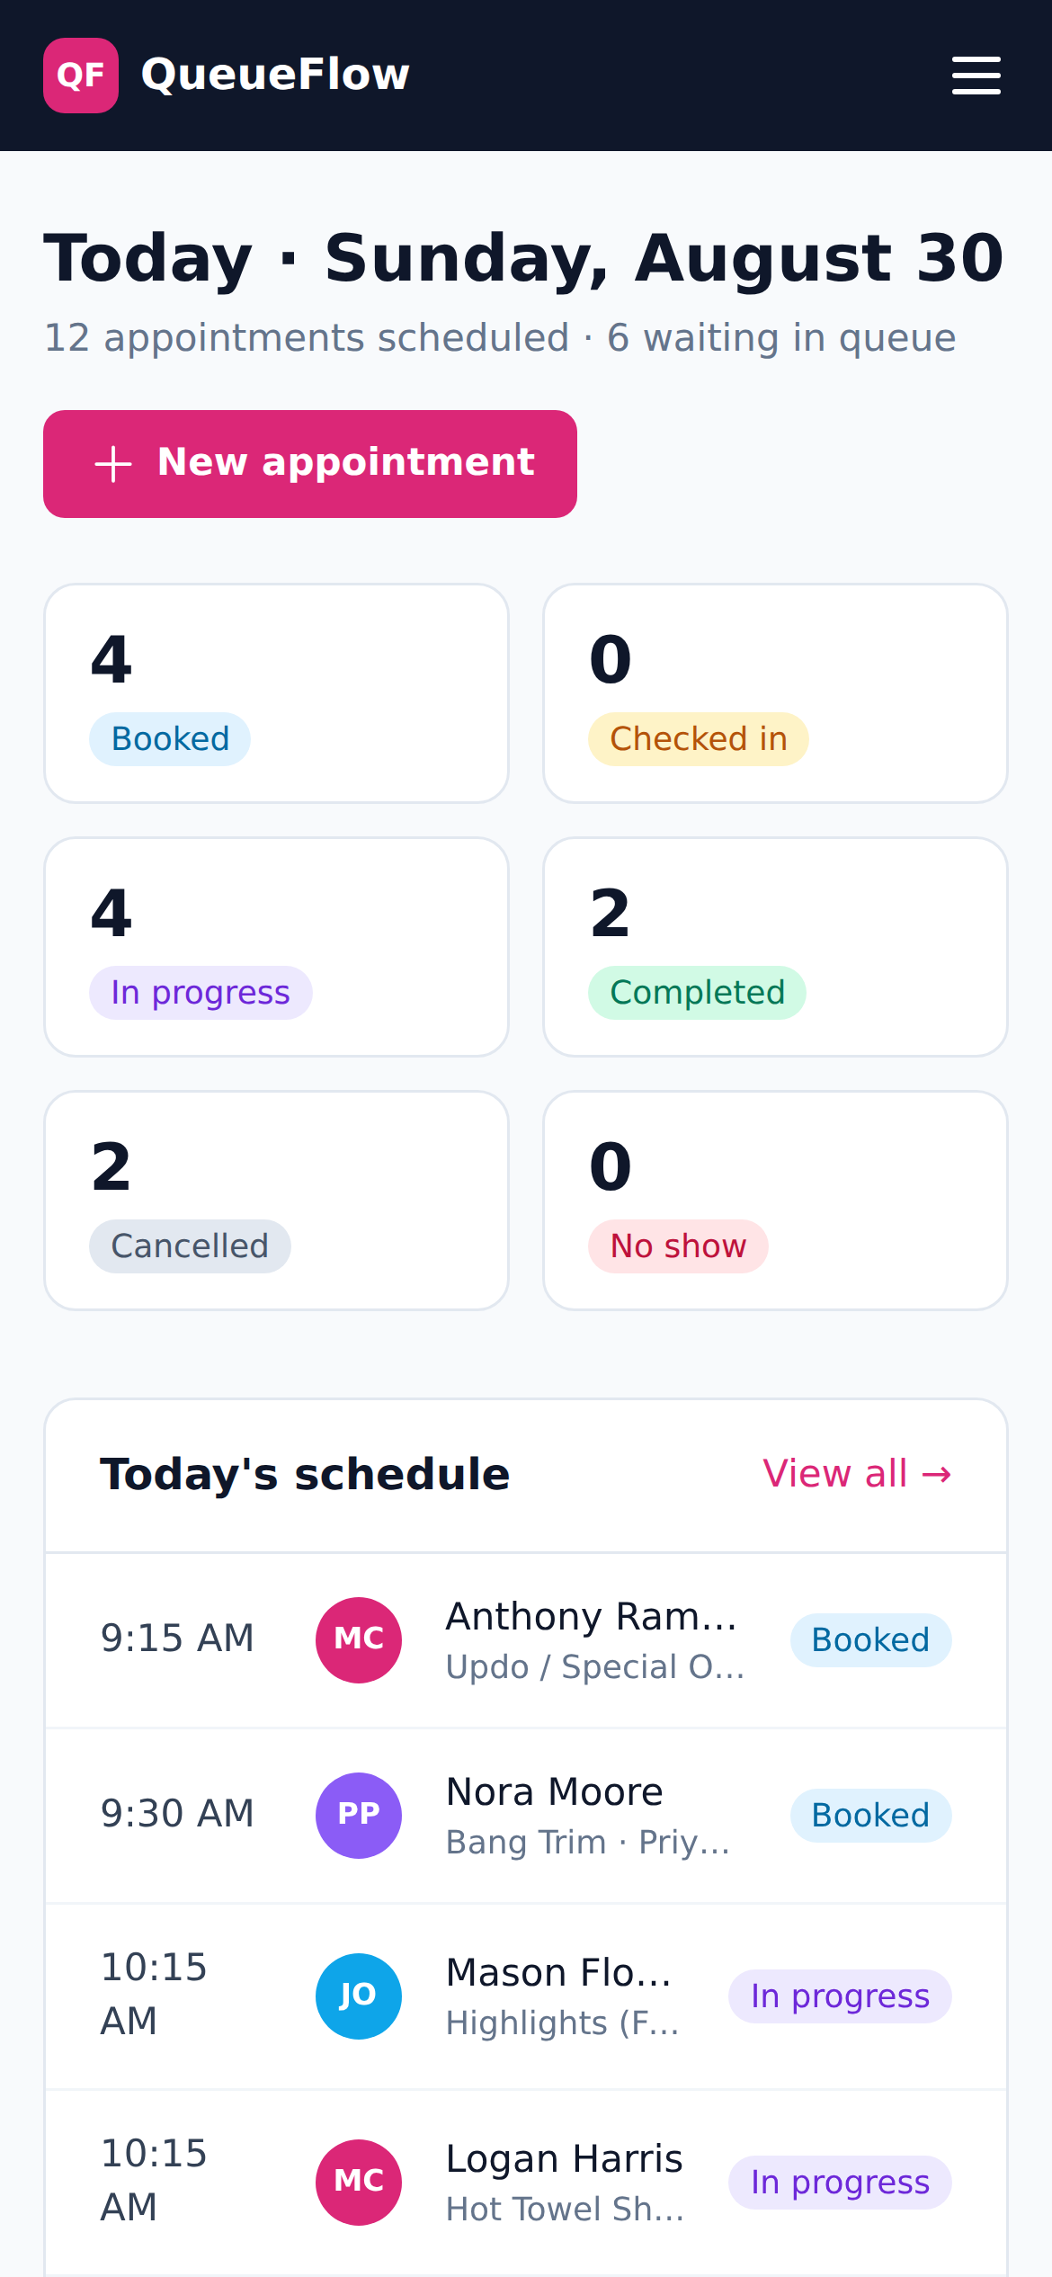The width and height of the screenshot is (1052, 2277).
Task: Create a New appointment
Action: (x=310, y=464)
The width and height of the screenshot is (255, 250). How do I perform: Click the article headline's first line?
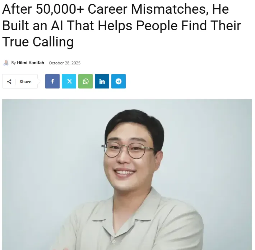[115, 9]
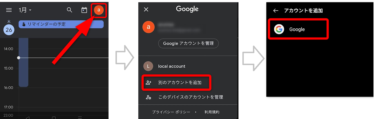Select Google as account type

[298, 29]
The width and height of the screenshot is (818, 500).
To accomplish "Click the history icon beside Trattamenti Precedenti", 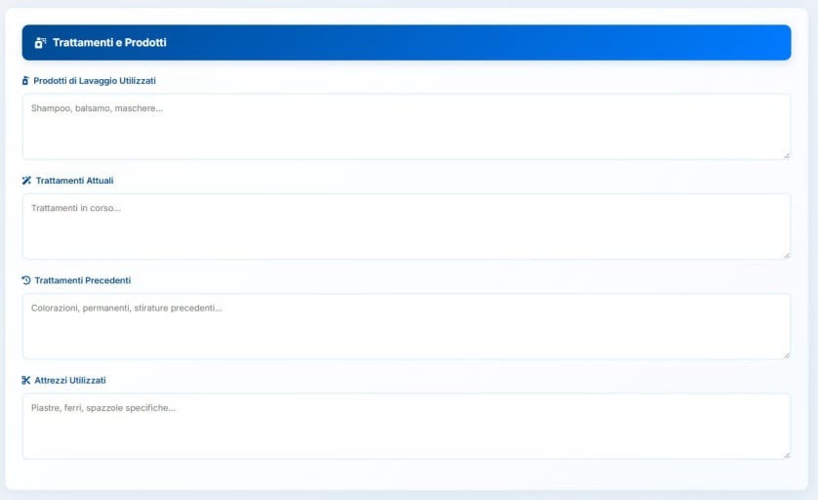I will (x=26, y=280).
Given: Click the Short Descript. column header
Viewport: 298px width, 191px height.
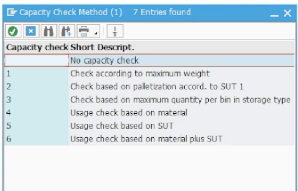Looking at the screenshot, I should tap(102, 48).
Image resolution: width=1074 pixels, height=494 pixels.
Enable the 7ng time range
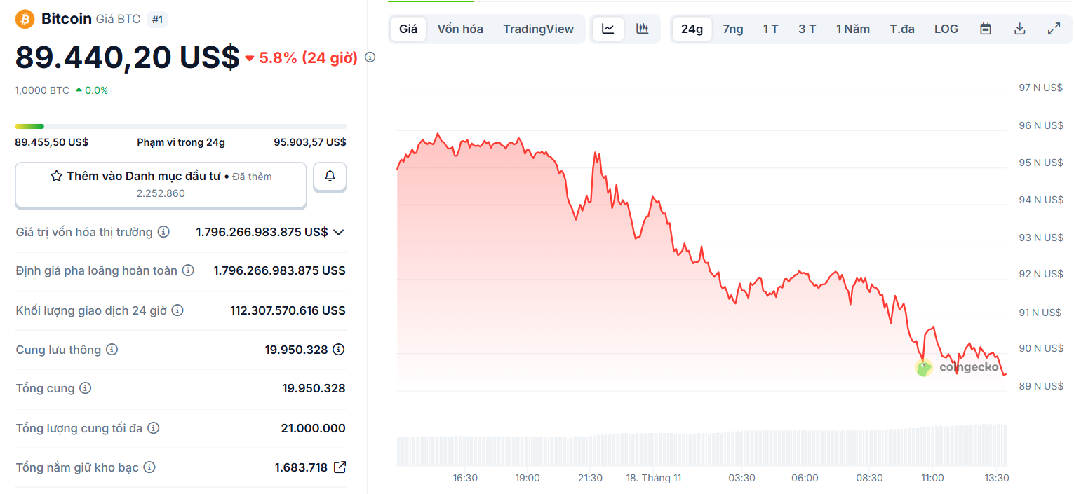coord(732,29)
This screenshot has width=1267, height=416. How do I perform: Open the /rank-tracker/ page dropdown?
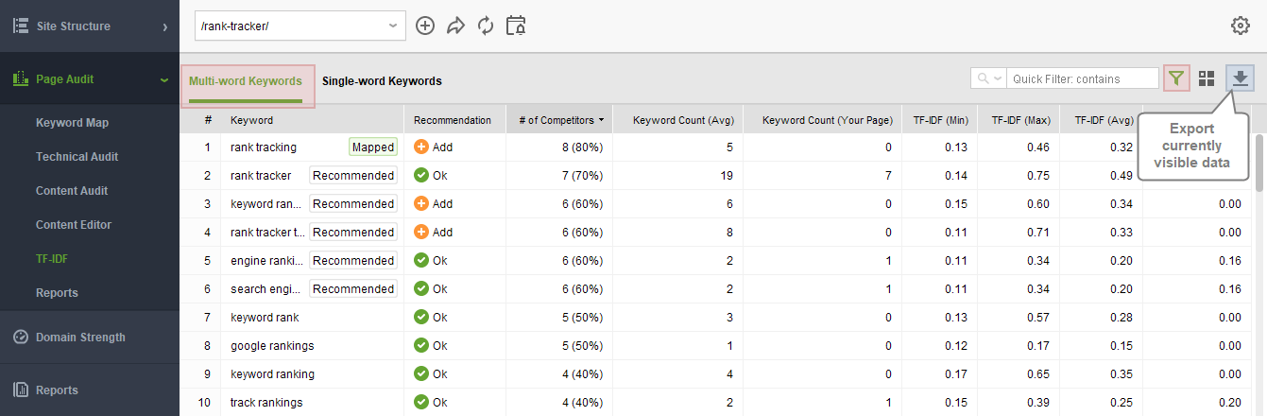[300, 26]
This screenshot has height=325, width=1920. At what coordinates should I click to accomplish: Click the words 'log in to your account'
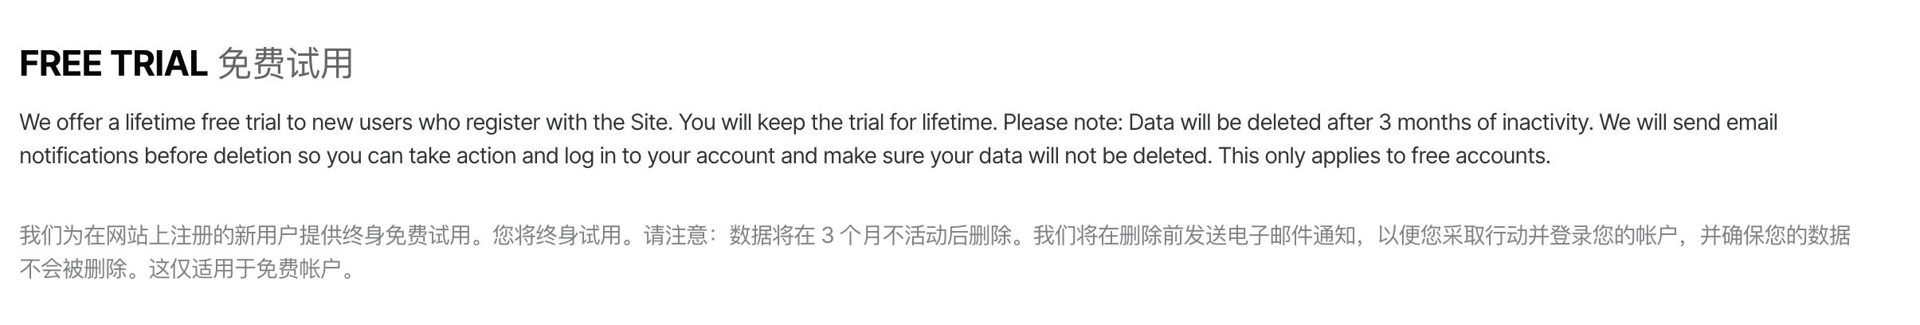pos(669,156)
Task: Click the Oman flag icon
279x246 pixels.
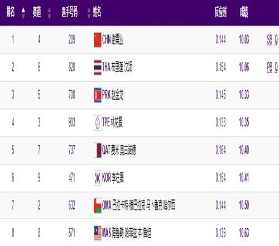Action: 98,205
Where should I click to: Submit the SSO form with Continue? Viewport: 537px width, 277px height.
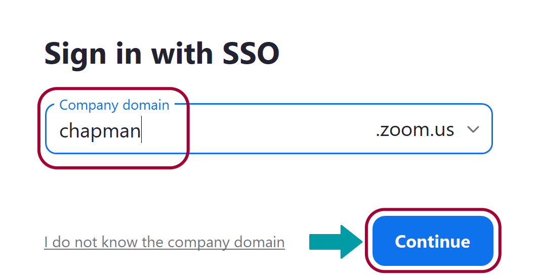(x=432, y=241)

● **WORK TO BE COMPLETED**: Pictures are to be dropped, and the lines from the line with "279x246 pixels." through the end of the material above are to be reproduced exactly.

● **WRITTEN REPLY**:
279x246 pixels.
Action: 98,205
Where should I click to: Submit the SSO form with Continue? Viewport: 537px width, 277px height.
(x=432, y=241)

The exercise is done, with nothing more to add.